## EXERCISE
Omit the pictures. Transcribe exactly the lines below, from the one with "Open the 確認情報 link" up to and including the last.

╔══

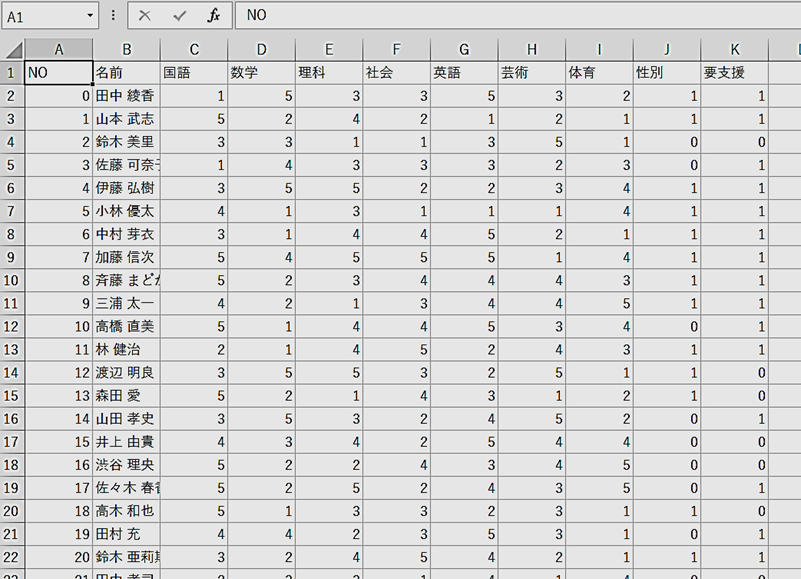Screen dimensions: 801x579
Task: Select the cell containing 高木 和也
Action: (126, 510)
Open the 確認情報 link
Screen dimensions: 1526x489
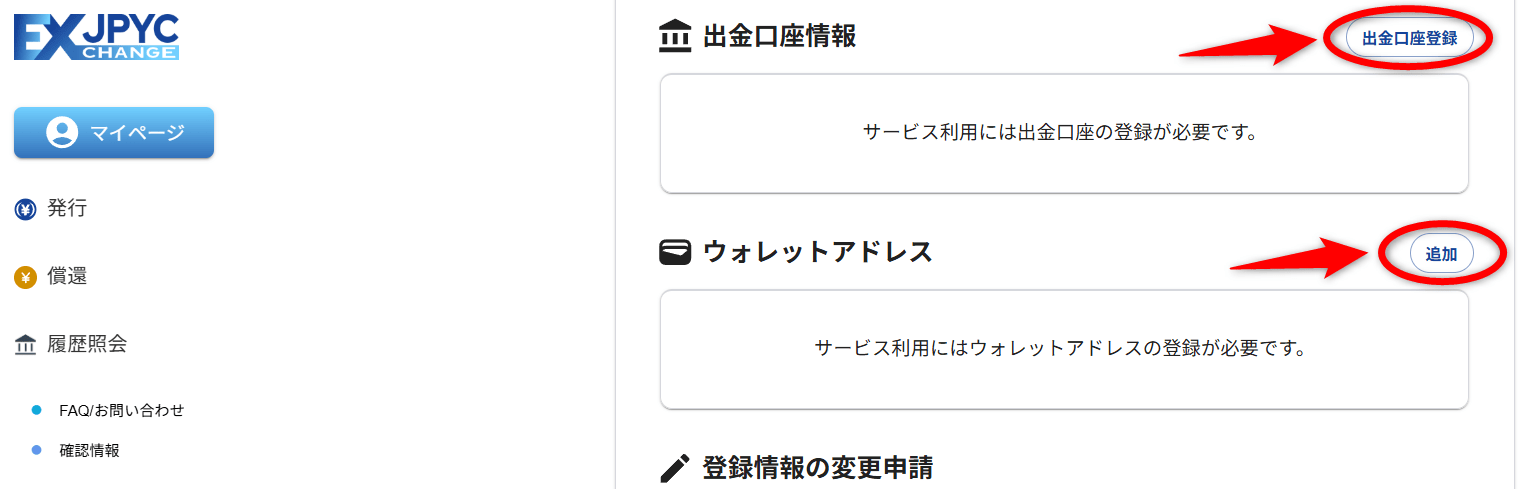(x=90, y=450)
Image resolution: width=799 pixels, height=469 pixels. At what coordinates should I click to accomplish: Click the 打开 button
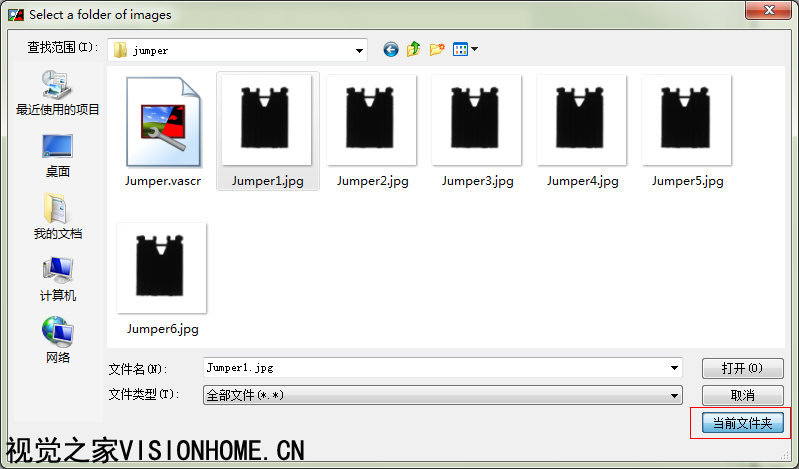coord(742,368)
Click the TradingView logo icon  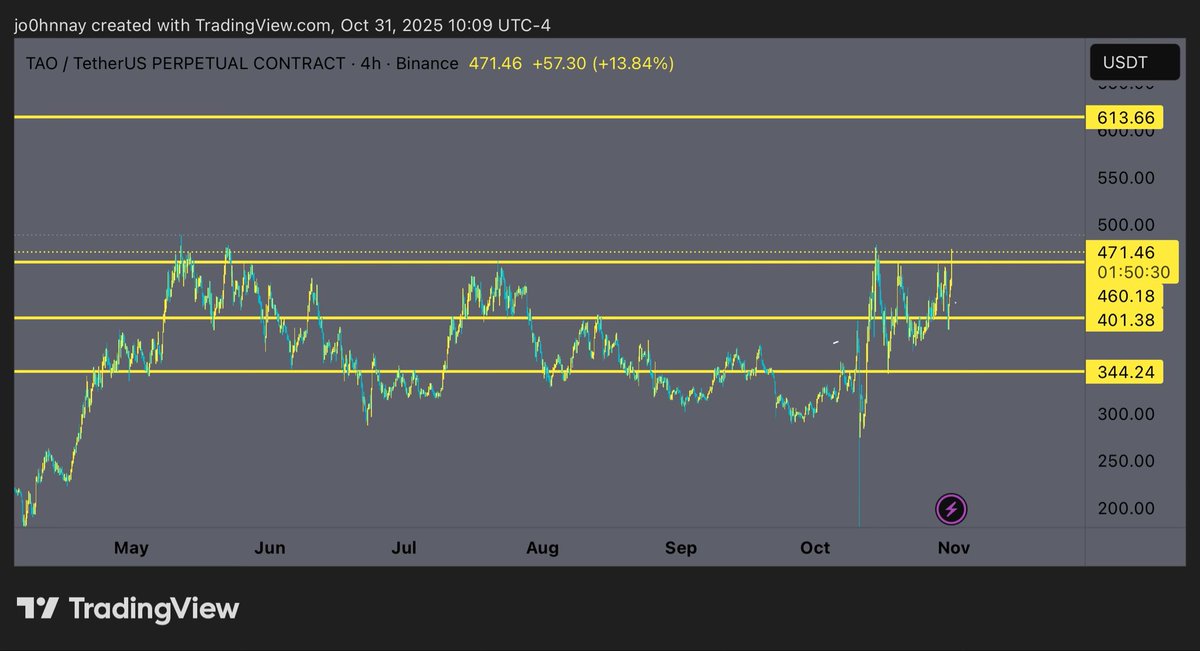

╚══

## WRITTEN SOLUTION
Open the 確認情報 link
Screen dimensions: 1526x489
(x=90, y=450)
Image resolution: width=799 pixels, height=469 pixels. At what coordinates should I click to accomplish: Click the 打开 button
coord(742,368)
Click the TradingView logo icon  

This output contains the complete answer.